Extracted records
• • • • • • •

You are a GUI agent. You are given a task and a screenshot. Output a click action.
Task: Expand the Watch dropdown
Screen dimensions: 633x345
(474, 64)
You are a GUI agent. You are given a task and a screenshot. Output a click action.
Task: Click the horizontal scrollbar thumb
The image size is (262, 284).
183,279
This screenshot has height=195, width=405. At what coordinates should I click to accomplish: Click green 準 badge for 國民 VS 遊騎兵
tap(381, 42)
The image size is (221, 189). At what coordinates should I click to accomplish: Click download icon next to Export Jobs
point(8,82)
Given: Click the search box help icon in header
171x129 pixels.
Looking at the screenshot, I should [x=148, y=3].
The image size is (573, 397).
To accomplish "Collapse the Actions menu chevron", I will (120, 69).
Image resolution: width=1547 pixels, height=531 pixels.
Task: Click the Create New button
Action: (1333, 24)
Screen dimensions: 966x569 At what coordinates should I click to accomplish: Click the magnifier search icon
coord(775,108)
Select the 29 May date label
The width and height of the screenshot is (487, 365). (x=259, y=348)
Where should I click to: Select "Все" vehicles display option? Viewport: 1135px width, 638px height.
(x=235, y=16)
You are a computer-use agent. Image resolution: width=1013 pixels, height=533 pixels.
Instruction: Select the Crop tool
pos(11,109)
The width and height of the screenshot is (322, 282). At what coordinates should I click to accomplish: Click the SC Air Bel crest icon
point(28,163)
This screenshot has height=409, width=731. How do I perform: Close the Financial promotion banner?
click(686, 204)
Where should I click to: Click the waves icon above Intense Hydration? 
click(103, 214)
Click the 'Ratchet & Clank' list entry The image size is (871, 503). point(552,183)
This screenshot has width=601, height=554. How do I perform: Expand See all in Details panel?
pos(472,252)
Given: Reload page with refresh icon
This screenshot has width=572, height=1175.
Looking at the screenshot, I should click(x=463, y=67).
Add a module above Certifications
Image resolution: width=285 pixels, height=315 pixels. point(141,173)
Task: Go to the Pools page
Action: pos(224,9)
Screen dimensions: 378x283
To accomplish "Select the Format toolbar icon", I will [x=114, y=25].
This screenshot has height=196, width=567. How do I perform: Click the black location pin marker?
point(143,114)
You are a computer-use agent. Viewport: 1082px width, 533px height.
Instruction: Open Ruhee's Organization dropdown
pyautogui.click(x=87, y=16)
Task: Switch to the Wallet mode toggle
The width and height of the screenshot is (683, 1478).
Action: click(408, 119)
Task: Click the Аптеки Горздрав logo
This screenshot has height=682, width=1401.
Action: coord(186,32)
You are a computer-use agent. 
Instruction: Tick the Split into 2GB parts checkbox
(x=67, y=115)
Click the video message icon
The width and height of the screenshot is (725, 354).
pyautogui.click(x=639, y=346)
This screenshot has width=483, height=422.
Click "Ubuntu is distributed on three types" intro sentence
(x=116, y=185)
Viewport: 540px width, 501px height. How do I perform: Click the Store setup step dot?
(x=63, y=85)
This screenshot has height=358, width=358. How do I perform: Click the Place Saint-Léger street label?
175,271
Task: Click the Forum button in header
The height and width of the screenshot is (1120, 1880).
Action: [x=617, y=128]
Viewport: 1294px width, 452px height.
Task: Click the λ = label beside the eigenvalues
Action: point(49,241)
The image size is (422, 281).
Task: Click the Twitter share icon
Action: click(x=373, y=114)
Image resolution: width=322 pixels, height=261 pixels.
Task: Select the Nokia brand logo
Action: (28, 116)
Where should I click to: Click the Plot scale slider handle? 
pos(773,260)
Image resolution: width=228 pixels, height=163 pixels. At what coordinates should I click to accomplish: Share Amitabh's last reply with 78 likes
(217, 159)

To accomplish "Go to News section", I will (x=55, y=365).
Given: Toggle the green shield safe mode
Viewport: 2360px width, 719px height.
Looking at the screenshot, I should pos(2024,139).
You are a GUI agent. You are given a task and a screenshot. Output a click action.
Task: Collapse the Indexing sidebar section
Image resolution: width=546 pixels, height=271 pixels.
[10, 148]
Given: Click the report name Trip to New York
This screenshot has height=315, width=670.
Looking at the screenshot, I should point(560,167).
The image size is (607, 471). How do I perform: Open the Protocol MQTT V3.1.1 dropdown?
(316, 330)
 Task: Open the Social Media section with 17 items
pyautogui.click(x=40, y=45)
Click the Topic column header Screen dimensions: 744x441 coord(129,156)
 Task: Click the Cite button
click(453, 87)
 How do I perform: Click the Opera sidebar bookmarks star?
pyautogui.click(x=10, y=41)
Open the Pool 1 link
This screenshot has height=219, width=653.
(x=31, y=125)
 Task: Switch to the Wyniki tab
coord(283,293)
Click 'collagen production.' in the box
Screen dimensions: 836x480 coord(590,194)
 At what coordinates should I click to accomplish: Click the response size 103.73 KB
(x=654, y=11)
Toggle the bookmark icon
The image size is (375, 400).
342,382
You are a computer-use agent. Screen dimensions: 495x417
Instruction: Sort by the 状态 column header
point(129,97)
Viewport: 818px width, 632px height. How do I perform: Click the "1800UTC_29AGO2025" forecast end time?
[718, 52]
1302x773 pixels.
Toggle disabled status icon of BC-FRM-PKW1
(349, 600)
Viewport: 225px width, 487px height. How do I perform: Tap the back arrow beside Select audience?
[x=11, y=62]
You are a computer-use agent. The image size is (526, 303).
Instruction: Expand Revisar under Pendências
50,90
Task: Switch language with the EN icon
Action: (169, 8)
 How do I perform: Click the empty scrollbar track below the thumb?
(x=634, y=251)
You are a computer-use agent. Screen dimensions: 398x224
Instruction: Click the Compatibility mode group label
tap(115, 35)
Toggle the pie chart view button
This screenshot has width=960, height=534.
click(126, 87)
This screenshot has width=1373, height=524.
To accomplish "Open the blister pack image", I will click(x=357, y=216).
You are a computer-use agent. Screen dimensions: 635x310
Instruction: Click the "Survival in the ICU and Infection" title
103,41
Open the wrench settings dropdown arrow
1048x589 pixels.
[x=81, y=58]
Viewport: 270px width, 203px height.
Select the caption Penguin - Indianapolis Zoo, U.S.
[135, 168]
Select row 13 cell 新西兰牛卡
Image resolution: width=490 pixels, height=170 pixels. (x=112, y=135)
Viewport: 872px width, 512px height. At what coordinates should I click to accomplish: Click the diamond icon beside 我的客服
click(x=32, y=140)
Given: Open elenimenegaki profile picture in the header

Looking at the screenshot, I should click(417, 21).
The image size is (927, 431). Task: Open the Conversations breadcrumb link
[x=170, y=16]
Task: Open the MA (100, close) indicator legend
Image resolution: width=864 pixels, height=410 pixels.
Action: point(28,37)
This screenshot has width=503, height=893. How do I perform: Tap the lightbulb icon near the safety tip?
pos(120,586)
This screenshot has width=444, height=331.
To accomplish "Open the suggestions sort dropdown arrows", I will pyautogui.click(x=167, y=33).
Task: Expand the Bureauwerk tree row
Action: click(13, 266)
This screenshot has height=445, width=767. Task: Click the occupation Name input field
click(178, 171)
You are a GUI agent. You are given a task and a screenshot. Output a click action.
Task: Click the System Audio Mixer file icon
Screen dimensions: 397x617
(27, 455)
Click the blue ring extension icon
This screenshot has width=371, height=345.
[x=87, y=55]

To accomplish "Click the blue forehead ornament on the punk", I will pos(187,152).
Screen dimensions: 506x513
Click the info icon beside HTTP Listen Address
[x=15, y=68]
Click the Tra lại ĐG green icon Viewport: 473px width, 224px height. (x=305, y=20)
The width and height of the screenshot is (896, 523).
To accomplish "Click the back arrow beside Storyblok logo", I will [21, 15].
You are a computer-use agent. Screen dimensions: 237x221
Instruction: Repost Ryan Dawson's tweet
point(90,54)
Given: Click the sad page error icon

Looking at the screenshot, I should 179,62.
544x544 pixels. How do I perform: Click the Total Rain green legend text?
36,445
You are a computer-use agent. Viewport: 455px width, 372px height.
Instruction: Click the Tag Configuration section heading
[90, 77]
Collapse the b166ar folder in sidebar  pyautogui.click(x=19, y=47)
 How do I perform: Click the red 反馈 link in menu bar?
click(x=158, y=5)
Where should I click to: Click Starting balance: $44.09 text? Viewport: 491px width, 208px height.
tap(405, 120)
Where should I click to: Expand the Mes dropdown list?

• • • • • • •

== Problem ==
Lines to set down from above: the line with "This screenshot has width=444, height=331.", the line with "The width and height of the screenshot is (896, 523).", and every line between, each exactly as written.

== The answer ==
This screenshot has width=444, height=331.
To accomplish "Open the suggestions sort dropdown arrows", I will pyautogui.click(x=167, y=33).
Task: Expand the Bureauwerk tree row
Action: click(13, 266)
This screenshot has height=445, width=767. Task: Click the occupation Name input field
click(178, 171)
You are a GUI agent. You are given a task and a screenshot. Output a click action.
Task: Click the System Audio Mixer file icon
Screen dimensions: 397x617
(27, 455)
Click the blue ring extension icon
This screenshot has width=371, height=345.
[x=87, y=55]

To accomplish "Click the blue forehead ornament on the punk", I will pos(187,152).
Screen dimensions: 506x513
Click the info icon beside HTTP Listen Address
[x=15, y=68]
Click the Tra lại ĐG green icon Viewport: 473px width, 224px height. (x=305, y=20)
The width and height of the screenshot is (896, 523).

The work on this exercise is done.